'Everything Was Vibrant and Colorful': DJ Jazzy Jeff on the Enduring Lessons of '90s Style

Photo credit: Iris Honold/Shutterstock
Photo credit: Iris Honold/Shutterstock

From Esquire

Photo credit: Iris Honold/Shutterstock
Photo credit: Iris Honold/Shutterstock

DJ Jazzy Jeff has a couple of different ways of describing the novel coronavirus that gave both him and his wife COVID-19 (from which they have both, thankfully, recovered). In one telling, it's a lion roaming the streets, still not captured after wreaking havoc. In another, it's a shark lurking somewhere in the shallows.

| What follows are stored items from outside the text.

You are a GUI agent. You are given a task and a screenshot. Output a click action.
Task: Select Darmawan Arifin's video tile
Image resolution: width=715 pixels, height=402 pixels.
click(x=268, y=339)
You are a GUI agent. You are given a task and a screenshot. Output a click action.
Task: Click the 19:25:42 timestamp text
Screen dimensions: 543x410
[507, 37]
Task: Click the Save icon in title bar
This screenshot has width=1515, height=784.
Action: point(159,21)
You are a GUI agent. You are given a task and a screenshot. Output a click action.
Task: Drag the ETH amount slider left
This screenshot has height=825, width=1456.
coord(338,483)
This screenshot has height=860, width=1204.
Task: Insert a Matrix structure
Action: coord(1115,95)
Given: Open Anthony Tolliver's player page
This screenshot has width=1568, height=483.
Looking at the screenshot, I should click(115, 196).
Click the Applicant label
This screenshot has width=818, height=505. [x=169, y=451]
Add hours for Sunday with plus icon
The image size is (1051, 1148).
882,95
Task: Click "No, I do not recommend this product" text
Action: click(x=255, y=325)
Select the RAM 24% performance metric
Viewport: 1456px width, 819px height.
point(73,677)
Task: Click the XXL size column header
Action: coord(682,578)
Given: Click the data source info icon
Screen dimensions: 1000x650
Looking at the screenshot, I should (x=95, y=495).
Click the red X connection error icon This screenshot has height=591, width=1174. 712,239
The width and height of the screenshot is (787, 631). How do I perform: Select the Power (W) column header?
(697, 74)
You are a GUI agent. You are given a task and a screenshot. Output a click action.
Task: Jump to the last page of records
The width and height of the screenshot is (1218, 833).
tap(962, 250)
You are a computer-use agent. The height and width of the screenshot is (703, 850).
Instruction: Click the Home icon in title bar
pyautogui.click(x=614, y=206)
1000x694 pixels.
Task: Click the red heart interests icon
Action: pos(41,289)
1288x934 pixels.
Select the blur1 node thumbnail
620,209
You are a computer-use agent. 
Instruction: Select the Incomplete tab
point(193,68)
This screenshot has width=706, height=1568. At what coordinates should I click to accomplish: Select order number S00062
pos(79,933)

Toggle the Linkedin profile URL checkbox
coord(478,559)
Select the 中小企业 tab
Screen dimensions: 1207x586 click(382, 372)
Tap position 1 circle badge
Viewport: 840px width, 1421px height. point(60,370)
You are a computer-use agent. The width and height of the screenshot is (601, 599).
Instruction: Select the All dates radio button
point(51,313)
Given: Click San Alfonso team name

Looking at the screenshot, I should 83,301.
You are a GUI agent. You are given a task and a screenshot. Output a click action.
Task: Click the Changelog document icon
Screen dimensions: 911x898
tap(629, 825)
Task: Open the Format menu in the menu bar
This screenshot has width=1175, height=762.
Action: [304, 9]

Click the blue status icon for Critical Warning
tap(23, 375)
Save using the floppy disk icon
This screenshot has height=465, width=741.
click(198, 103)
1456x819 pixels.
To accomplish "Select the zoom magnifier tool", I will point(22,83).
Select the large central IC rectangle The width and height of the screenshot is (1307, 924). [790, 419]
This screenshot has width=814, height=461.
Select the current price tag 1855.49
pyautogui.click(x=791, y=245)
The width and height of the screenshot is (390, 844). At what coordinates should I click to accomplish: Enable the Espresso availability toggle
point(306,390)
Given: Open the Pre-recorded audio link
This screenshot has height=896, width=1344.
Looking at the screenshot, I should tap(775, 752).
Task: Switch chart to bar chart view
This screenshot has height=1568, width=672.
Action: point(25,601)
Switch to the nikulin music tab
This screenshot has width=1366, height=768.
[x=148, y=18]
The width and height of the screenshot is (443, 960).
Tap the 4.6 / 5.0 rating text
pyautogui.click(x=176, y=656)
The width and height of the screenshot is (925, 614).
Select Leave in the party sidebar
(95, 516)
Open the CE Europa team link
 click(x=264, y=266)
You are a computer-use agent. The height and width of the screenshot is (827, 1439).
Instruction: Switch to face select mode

"This is the mayor of the city in Jaws when he said, 'I'm going to reopen the beaches, even though there's a great white shark in the water,'" the musician says of attempts to, well... actually reopen beaches, as well as towns and cities and malls as the monotony of lockdown drags on. Having quarantined himself in the wake of his diagnosis and a grueling recovery from double pneumonia brought on by the virus, DJ Jazzy Jeff is well aware of the mental and emotional toll of staying in.

Photo credit: Gilbert Carrasquillo - Getty Images
Photo credit: Gilbert Carrasquillo - Getty Images

"I am tired of being in the house," he says. "I'm stuck. I cannot play music for people other than online. I have had no interaction with people. I am sick of it. But you know what? I am not sick of it to the point that I'm willing to put myself in jeopardy."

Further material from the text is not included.